3.1.3 Apparatus and procedure
The task and instructions were as in Study 1 except that the subjects were told that they would be paid according to one randomly sampled trial at the end of the experiment.
3.2 Results
3.2.1 Judgment and choice in the same context
The results reveal the same pattern observed in Study 1. Figure 2 presents the subjects’ aggregate proportion of R choices and probability assessments in 40 blocks of 10 trials. Across all 400 trials and two conditions, subjects’ mean proportion of R choices was 0.80 (significantly larger than 0.5, t[39] = 8.92, p < 0.001), consistent with the underweighting of rare events in choice behavior. In trials 201–400 (see Table 3), when probability assessments were also elicited, the mean proportion of R choices was 0.81 (greater than 0.5, t[39] = 7.17, p < 0.001) again consistent with the underweighting of rare events in choice. Consistent with the visual impression in Figure 2, there was no significant difference between the Gain and Loss conditions (t[38] = 0.21, ns).
* p<0.10
** p<0.05
*** p<0.01
The mean probability assessment from trials 201–400, aggregated over trials and conditions, was 0.22 (see the third row of Table 3 and Figure 2). This is significantly larger than 0.15, the objective probability of the rare outcome (t[39] = 3.35, p < 0.01). This result is consistent with an overestimation of rare events in probability assessments. There was no significant difference in the probability assessments between the Gain and Loss conditions (t[38] = 1.15, ns).
At the individual level, for 55% (22/40) of the subjects assessment and choice results were inconsistent in terms of the implied weighting of the rare outcome (1 in the Gain condition and −3 in the Loss condition) aggregated over trials 201–400. As can be seen in Table 4, overestimation and underweighting of rare events was found to occur for 91% of these 22 subjects (p < 0.001, McNemar’s test)

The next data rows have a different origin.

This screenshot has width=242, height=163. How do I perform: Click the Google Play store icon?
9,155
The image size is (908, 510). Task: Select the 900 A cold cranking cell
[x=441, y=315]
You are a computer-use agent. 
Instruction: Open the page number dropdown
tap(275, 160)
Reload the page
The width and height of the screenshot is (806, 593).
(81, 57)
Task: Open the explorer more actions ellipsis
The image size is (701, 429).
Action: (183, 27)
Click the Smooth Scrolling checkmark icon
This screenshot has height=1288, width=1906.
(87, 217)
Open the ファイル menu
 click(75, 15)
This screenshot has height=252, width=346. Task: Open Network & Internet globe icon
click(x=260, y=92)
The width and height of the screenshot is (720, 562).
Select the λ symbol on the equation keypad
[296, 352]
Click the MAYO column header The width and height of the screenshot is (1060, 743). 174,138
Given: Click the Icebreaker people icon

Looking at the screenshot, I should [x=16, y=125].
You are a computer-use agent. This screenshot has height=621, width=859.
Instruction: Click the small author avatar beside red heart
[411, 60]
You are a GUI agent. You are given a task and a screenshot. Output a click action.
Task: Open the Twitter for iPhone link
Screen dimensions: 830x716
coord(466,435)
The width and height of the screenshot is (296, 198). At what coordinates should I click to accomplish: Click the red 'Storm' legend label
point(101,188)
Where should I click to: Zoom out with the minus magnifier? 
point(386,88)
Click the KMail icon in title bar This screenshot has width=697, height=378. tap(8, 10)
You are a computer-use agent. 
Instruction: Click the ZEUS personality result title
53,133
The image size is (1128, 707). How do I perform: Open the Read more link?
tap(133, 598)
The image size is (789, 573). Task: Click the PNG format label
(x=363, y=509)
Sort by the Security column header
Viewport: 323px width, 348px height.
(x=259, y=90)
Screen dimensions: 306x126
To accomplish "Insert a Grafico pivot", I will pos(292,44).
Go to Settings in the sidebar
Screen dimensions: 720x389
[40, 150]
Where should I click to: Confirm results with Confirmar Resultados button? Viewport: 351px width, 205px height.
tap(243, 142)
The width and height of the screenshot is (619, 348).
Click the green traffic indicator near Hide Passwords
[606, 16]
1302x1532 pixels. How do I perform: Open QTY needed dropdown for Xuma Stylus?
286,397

3.2.2 The contingent recency effect
The second column of Table 3 (rows 3–6) presents the mean judgment and choice over trials 201–400 conditional on the most recent outcome. For each subject we calculated two proportions, the proportion of R choices following an observation of the rare event (aggregated over trials 201–400) and the proportion of R choices following observations of the more common outcome. Aggregating over both conditions, a significant amount of positive recency for choice was observed; subjects were 5% less likely to choose R on trials that immediately followed an observation of the rare event (i.e., the bad outcome) (t[39] = 2.49, p < 0.05). On those same trials, the mean assessment of the rare event was 4% lower (i.e., they estimated them as less likely) than on trials not following an observation of the rare event (t[39] = 2.29, p < 0.05), which is consistent with negative recency. No significant difference was found between the Gain and Loss conditions (t[38] = 1.40, n.s., for positive recency and (t[38] = 0.97, n.s., for negative recency). As was the case in Experiment 1, the pattern of positive recency for choices and negative recency for probability assessments was consistent with the contingent recency hypothesis.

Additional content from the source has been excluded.